Wisconsin blocks release of videos that allegedly show GOP candidate making racist remarks
Brad Schimel (Facebook)

A judge declined to order the release of training videos that allegedly showed a Wisconsin Republican candidate making ethnic slurs and other offensive remarks.


Democrats say Brad Schimel, the GOP candidate for Wisconsin attorney general, made "offensive racial remarks and ethnic slurs, including but not limited to stereotyped accents, as well as sexist remarks" during a statewide prosecutors education conference.

Dane County Circuit Judge Richard Niess had ordered the videos, which were recorded in 2009 and 2013, released last week – ahead of Tuesday’s election – but the state Department of Justice appealed.

Niess reversed his own order and halted the release Monday, saying he didn’t think the contents of the recordings were "particularly earth-shaking."

The state Democratic Party asked the judge to restore his prior order, arguing the public had a strong interest in seeing the recordings with only one day left before the election.

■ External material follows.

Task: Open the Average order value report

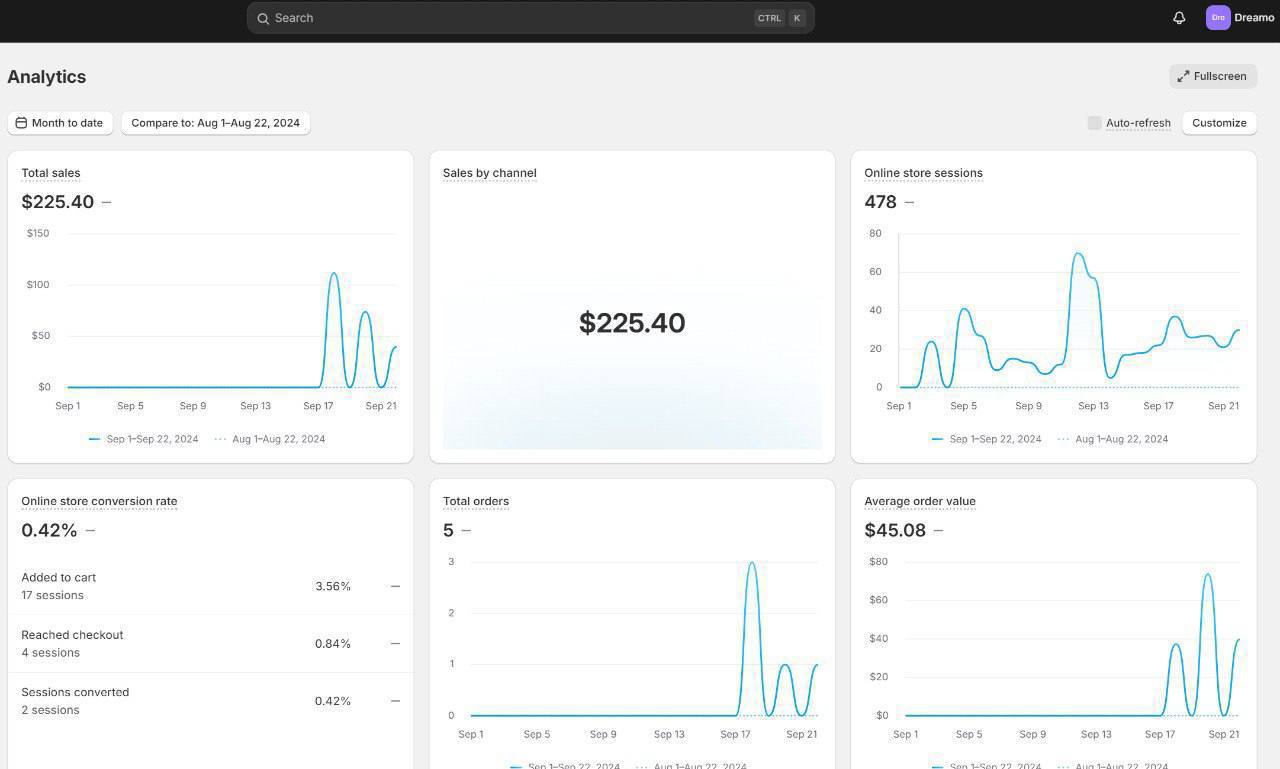Action: coord(919,501)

The Democrats also argued the recordings should be released under the state’s open-records law.

"If the public does not have the opportunity to view these tapes by tomorrow, this case is mooted," argued Daniel Bach, the Democratic Party’s attorney.

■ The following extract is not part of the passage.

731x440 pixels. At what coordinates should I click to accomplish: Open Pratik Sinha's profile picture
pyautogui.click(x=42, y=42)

The judge disagreed, saying the Department of Justice had the right to ask the state Court of Appeals to decide the issue.

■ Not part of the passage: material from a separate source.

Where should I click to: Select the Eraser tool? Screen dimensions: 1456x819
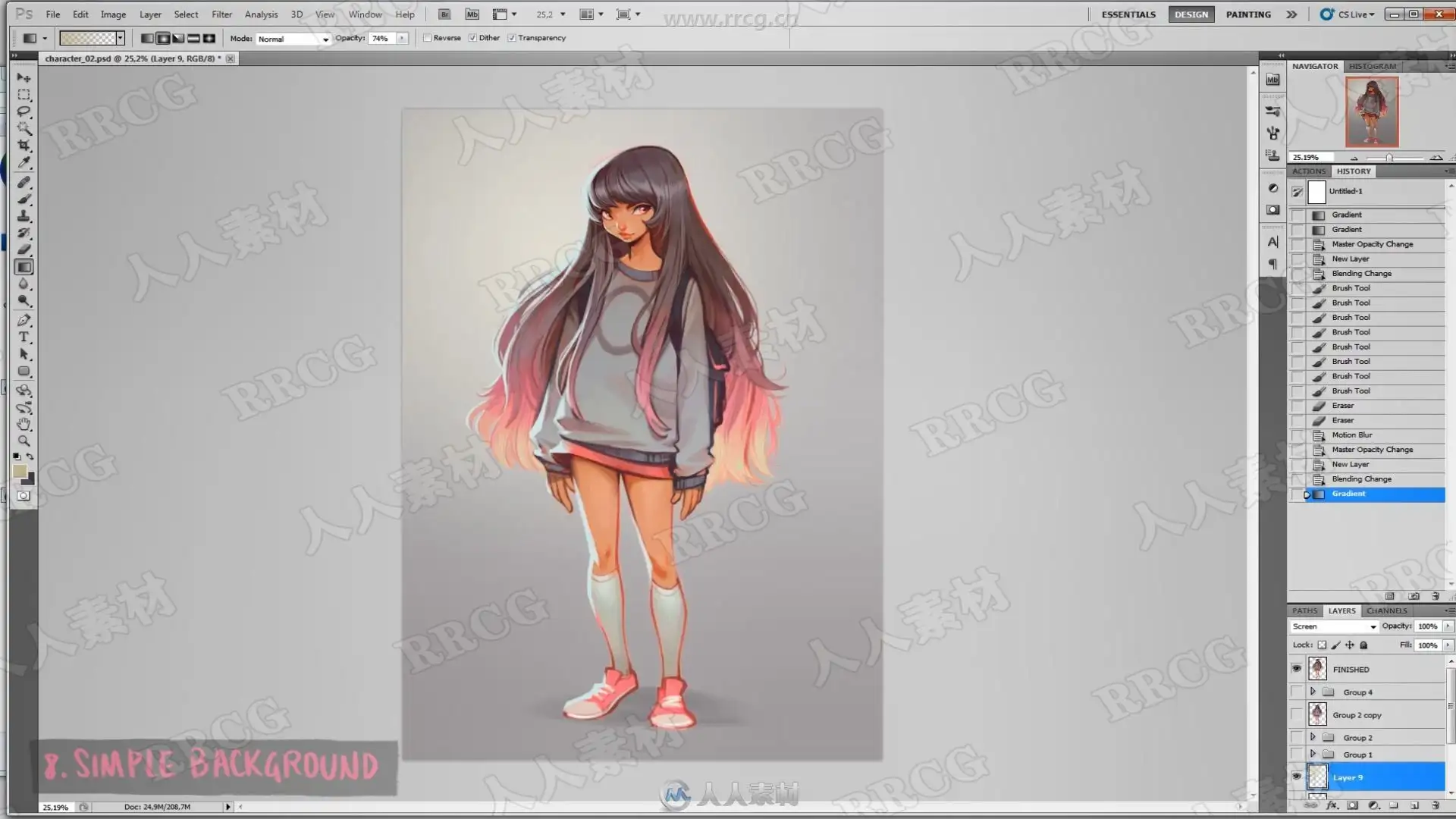pyautogui.click(x=24, y=249)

The Democratic Party had requested all videos made at five sessions featuring Schimel, the Waukesha County district attorney, but the justice department claimed it could find only two.

Assistant Attorney General Anthony Russomanno argued that publicly releasing the video would reveal prosecutorial strategies that could be used by child sex predators and might reveal the identities of some victims.

The state also asked the court to consider the source of the request – Schimel’s political rivals.

"A further issue is whether the court improperly gave weight to public interest in discerning whether there is misconduct by public figures when the requesters themselves created the public interest in that controversy and provided no factual basis for it," the argued in its appeal.

The judge said he found “zero evidence” to support the state’s argument, but he reversed his order anyway.

The Democratic Party said participants in the training session revealed the contents of the recordings.

Schimel said last month that if he had been attorney general 60 years ago he would have defended Wisconsin’s ban on interracial marriage, arguing that the state’s top law enforcement officer should not put himself into discussions about whether or not a statute was right or wrong.